▸ What to work on:
Of all the lines in the entries below, give again exactly those starting at the line containing "Impressum (112, 2537)" and ending at the line containing "Nachricht (138, 2199)", both ends included, and no others.

(Collected data)
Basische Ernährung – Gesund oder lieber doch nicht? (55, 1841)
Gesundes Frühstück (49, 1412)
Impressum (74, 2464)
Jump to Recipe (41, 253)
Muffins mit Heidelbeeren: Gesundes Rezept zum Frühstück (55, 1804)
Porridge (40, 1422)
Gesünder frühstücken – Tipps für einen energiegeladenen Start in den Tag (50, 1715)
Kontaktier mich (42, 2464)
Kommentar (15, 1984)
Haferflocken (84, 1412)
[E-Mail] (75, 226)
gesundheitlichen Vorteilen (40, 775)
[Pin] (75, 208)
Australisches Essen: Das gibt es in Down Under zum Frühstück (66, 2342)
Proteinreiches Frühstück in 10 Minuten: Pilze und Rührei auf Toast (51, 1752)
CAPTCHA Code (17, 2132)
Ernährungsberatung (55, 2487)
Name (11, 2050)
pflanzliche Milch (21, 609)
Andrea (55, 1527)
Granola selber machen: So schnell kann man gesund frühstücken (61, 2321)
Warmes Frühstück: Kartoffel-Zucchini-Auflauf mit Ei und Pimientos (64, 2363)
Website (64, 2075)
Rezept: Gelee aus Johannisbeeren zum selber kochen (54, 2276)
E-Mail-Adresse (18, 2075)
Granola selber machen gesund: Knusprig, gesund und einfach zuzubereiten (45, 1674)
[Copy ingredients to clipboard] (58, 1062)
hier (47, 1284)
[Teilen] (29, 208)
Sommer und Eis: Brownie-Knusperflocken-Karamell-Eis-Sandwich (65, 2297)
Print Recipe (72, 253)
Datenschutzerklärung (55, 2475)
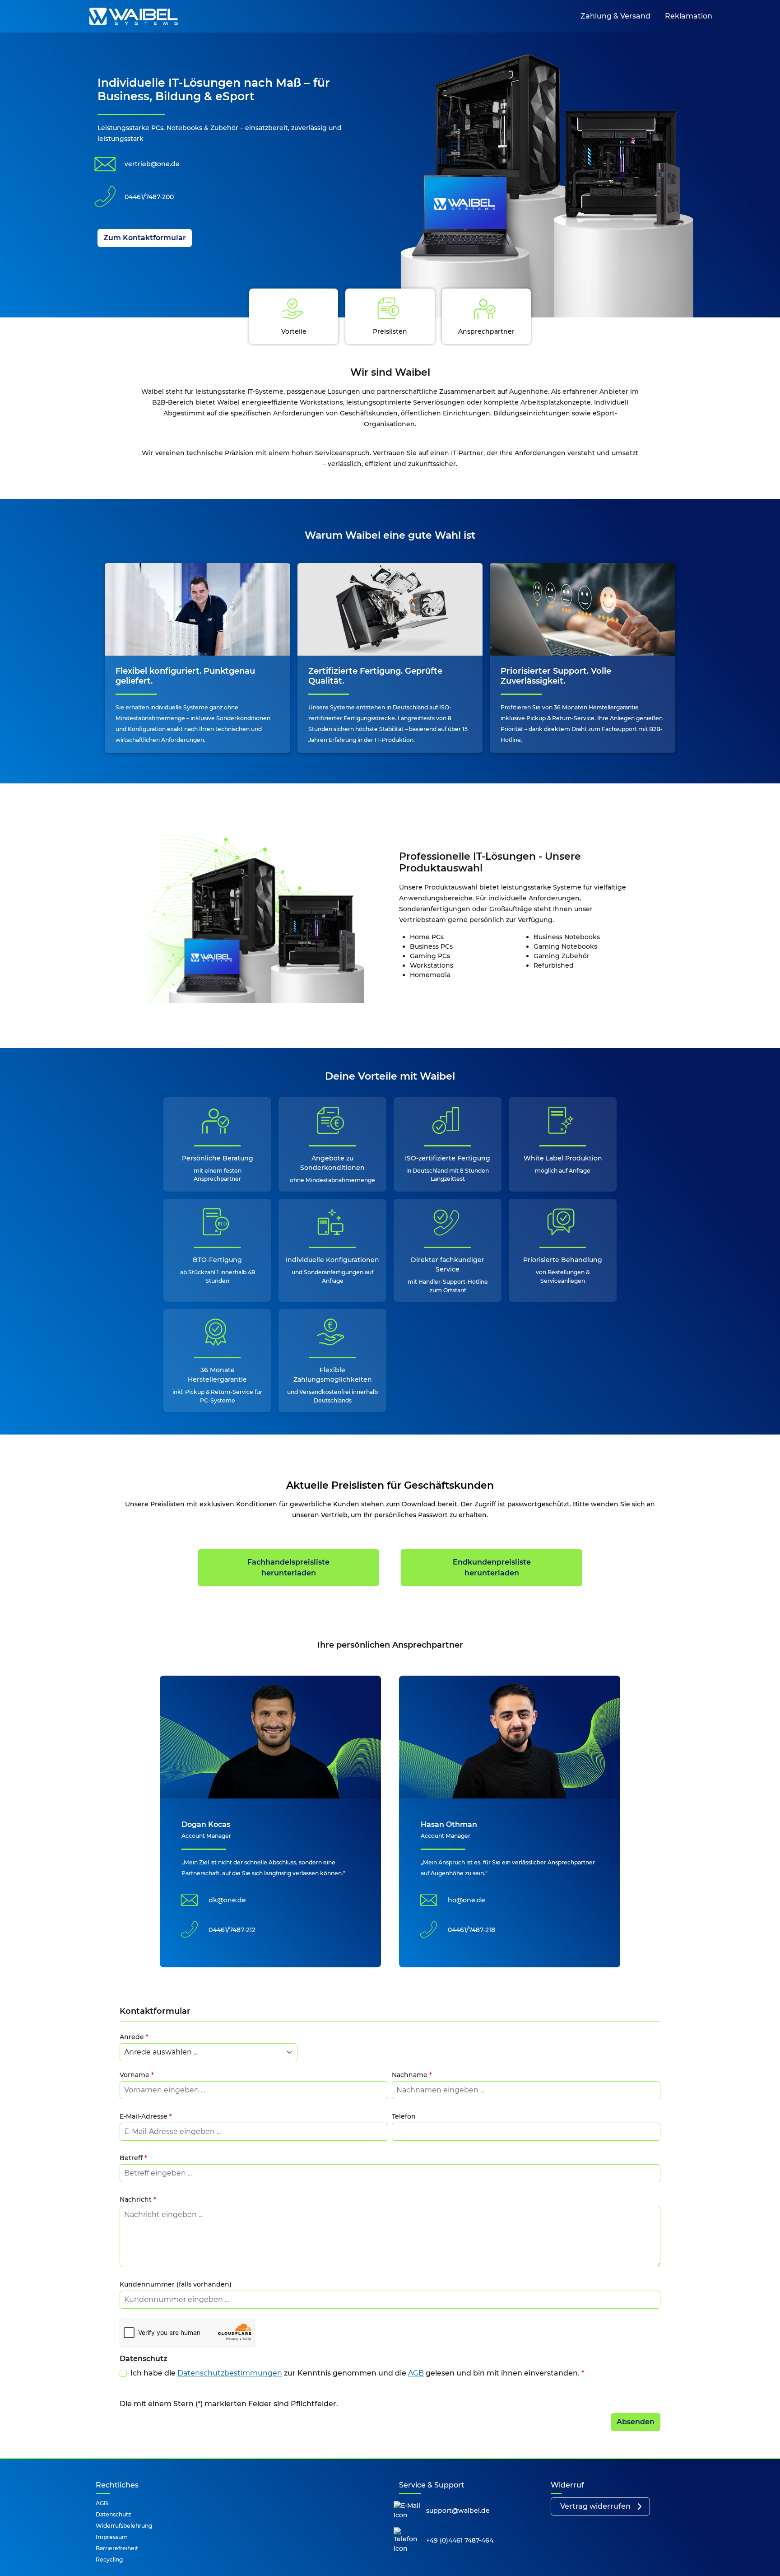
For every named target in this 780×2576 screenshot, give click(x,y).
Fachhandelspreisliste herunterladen (288, 1567)
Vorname (137, 2075)
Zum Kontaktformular (144, 237)
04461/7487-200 (149, 197)
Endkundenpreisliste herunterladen (492, 1567)
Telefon (404, 2116)
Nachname (412, 2075)
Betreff (133, 2158)
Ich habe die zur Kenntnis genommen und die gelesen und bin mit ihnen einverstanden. (357, 2373)
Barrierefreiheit (117, 2548)
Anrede (134, 2037)
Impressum (112, 2537)
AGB (416, 2373)
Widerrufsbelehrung (124, 2525)
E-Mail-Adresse (146, 2116)
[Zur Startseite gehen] (133, 16)
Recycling (109, 2559)
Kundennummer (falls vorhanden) (176, 2284)
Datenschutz (113, 2514)
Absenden (636, 2422)
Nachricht (138, 2199)
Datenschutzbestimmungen (229, 2373)
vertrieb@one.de (152, 164)
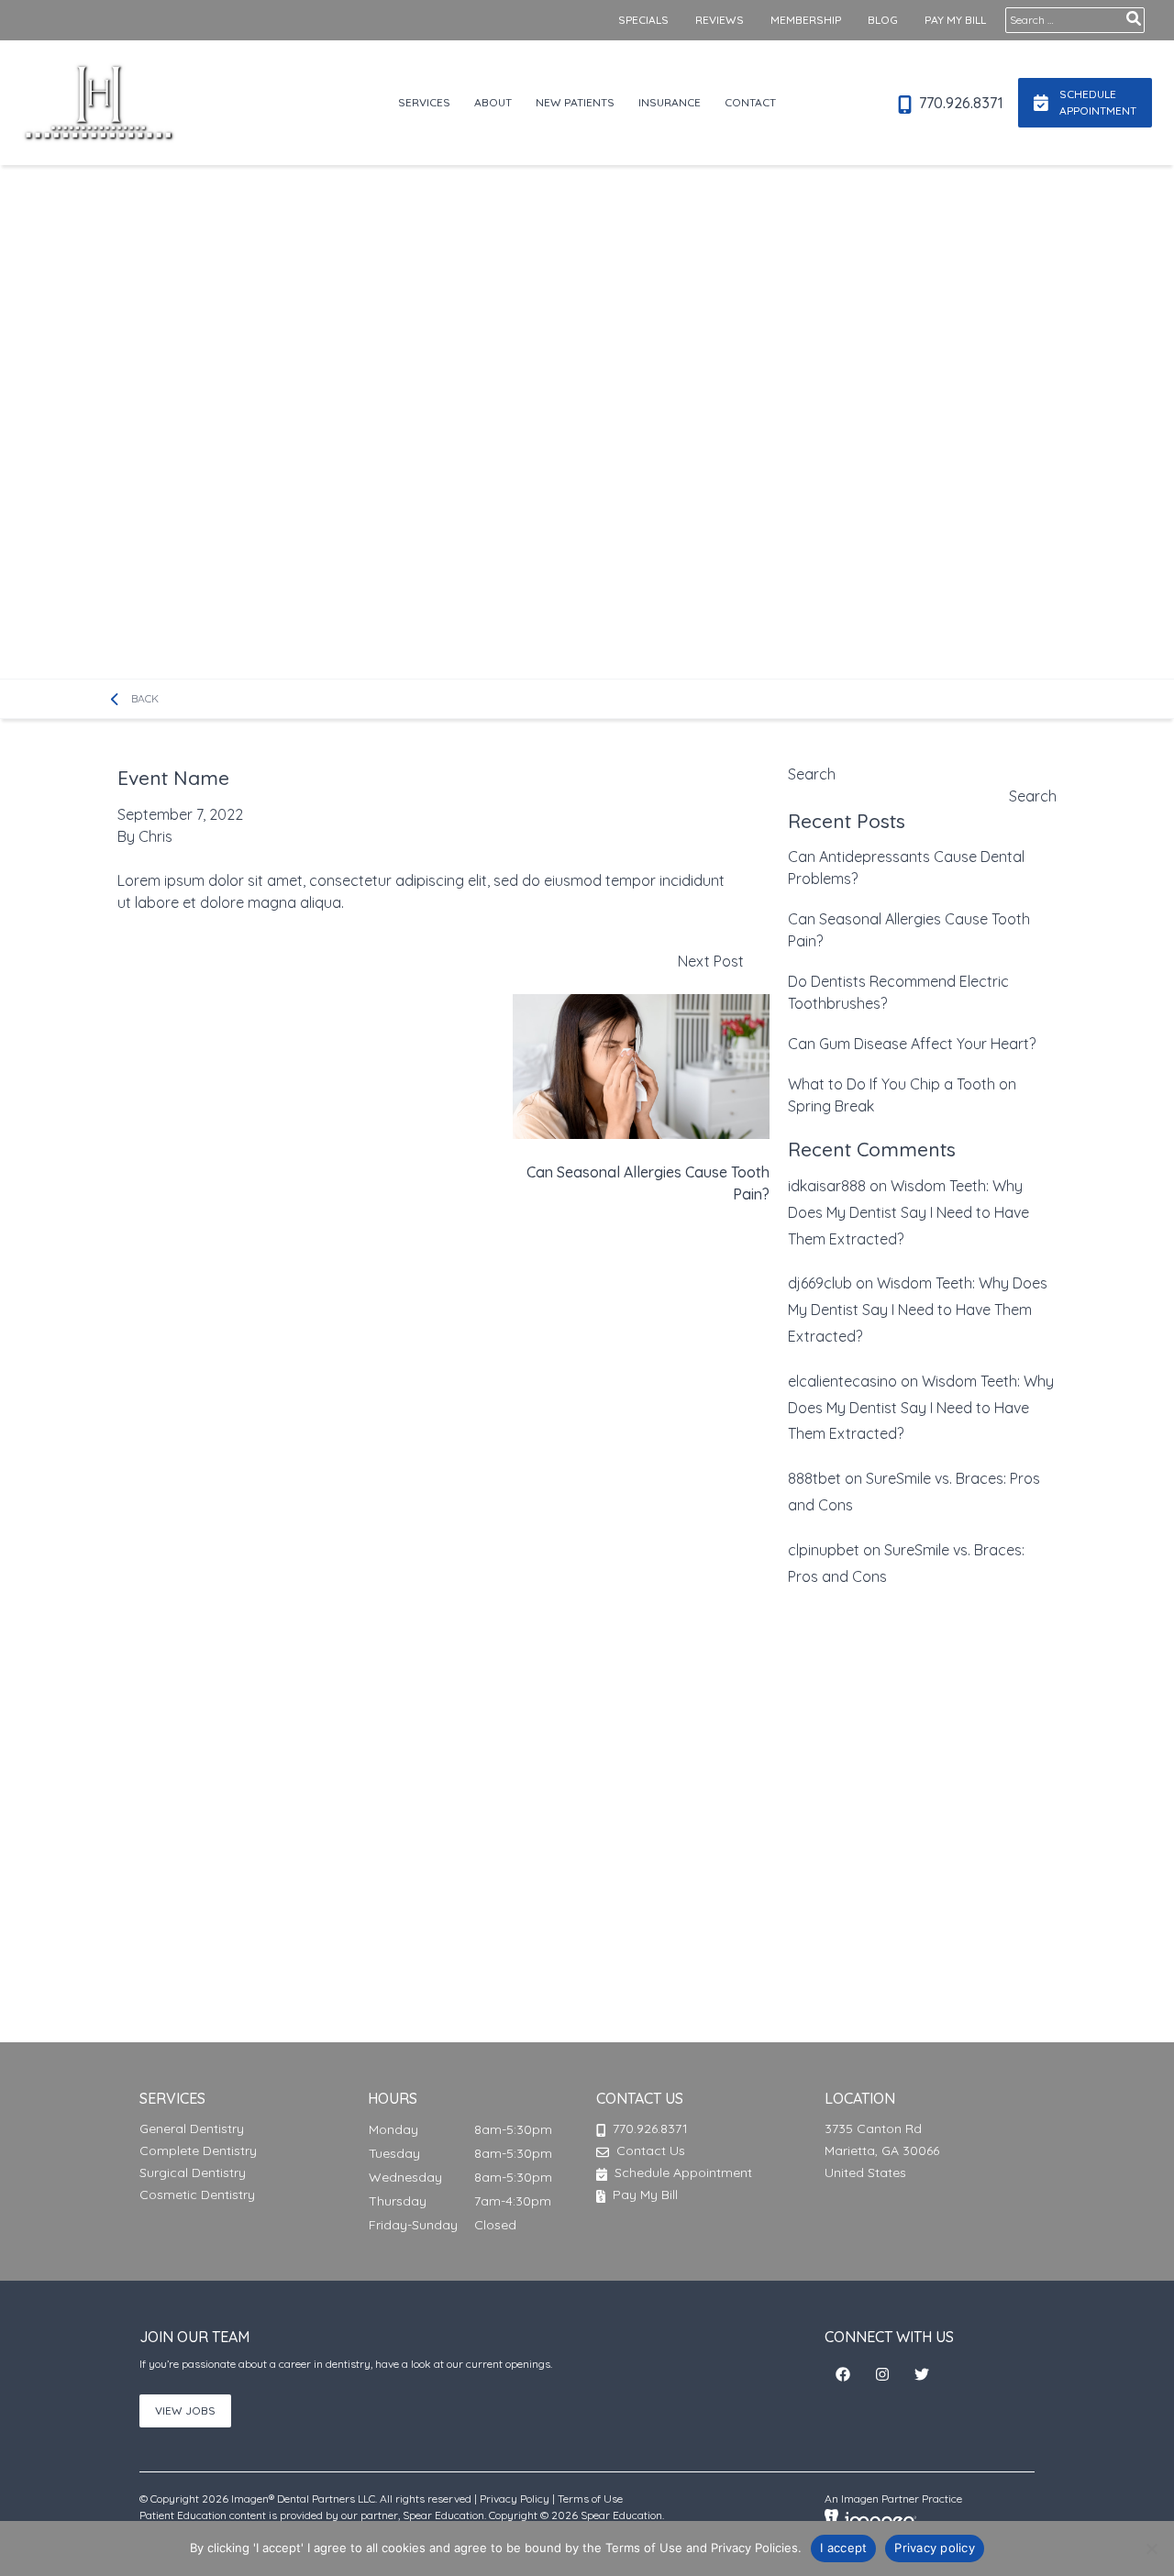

▸ Written solution:
Impressum (112, 2537)
AGB (416, 2373)
Widerrufsbelehrung (124, 2525)
E-Mail-Adresse (146, 2116)
[Zur Startseite gehen] (133, 16)
Recycling (109, 2559)
Kundennummer (falls vorhanden) (176, 2284)
Datenschutz (113, 2514)
Absenden (636, 2422)
Nachricht (138, 2199)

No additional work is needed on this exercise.